Karanja & another v Oloo (Civil Appeal E003 of 2024) [2025] KEHC 5715 (KLR) (8 May 2025) (Judgment)
Neutral citation:
[2025] KEHC 5715 (KLR)
Republic of Kenya
Civil Appeal E003 of 2024
JK Sergon, J
May 8, 2025
Between
Geoffrey Githaiga Karanja
1st Appellant
John Nguru Maina
2nd Appellant
and
Charles Oundo Oloo
Respondent
(Being an appeal on quantum against the judgment delivered by the Honourable C. Obulutsa (Chief Magistrate) delivered on 16/1/2024 vide Kericho CMCC No. 76 of 2019)
Judgment
1.The Respondent herein was the Plaintiff in the original suit while the Appellants were the Defendants; and the cause of action was one arising from a road traffic accident as per the Plaint. The suit in the lower court was heard and determined and liability apportioned in a judgment entered on 16/1/2024 vide Kericho CMCC No. 76 of 2019, where the appellants were held 100% liable and the plaintiff awarded an aggregate sum of Kshs. 1,006, 650/- to wit general damages of Kshs. 800,000/= and Kshs. 200,000/- as future medical expenses.
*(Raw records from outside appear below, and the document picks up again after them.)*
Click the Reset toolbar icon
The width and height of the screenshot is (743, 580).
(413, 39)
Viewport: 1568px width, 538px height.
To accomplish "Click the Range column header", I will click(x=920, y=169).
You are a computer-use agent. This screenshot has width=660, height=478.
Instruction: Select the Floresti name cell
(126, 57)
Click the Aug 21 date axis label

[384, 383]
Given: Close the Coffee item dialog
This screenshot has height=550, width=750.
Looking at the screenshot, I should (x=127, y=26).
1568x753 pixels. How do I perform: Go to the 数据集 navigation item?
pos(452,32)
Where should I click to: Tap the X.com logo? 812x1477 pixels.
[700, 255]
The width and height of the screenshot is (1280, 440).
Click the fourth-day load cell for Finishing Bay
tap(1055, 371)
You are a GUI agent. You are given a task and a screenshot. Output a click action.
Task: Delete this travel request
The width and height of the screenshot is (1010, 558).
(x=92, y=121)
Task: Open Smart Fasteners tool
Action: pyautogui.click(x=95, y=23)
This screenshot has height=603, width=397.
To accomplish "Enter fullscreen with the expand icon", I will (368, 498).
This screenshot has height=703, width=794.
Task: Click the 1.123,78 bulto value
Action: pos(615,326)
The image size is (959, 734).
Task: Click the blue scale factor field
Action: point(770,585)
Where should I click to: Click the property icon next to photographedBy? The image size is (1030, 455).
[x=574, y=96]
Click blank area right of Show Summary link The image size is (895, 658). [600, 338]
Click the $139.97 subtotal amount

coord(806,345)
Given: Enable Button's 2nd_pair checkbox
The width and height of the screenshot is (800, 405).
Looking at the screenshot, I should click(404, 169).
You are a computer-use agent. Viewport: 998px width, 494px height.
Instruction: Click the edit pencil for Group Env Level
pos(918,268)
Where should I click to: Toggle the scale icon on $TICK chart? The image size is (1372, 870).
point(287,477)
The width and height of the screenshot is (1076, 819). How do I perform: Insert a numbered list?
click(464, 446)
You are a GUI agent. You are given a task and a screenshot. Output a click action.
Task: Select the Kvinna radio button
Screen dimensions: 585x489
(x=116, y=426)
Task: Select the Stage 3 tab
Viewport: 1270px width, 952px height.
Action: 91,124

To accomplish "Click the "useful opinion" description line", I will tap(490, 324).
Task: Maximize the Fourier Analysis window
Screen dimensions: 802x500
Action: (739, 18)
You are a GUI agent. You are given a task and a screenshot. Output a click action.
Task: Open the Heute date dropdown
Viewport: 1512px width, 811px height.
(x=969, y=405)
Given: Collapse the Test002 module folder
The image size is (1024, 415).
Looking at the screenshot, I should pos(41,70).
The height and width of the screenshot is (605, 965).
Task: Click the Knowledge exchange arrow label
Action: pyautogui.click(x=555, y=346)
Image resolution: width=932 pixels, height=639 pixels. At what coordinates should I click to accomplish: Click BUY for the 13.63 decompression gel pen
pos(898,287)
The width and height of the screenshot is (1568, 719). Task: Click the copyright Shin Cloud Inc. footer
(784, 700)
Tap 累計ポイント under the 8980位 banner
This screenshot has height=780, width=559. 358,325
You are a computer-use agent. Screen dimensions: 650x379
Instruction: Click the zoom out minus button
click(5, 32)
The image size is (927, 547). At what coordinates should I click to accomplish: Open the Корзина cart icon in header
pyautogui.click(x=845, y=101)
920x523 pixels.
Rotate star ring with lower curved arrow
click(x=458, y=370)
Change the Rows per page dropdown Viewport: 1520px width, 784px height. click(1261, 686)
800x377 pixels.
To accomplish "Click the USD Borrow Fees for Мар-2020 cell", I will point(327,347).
2.The Appellants, dissatisfied with the judgment and decree of the trial court, preferred an appeal and filed a memorandum of appeal dated 8th February, 2024. The Appellants being aggrieved and dissatisfied by the said judgment appealed from the whole judgment in respect of quantum and liability on various grounds namely: -i.That the Learned Magistrate erred in law and in fact in awarding the sum of Kshs. 800,000/= as general damages, an award which was so excessive as to amount to an erroneous estimate of loss or damages suffered by the plaintiff.ii.That the learned trial magistrate erred in law and fact by awarding future medical expenses of Kshs. 200,000/= an award which was so excessive as to amount to an erroneous estimate of loss or damages suffered by the plaintiff.iii.That the Learned Magistrate erred in law and in fact in relying on extraneous circumstances not supported by the evidence on record.iv.That the Learned Magistrate erred in law and in fact in over relying on the respondent's evidence and submissions.v.That the Learned Magistrate erred in fact and in law in failing to consider conventional awards in cases of similar nature.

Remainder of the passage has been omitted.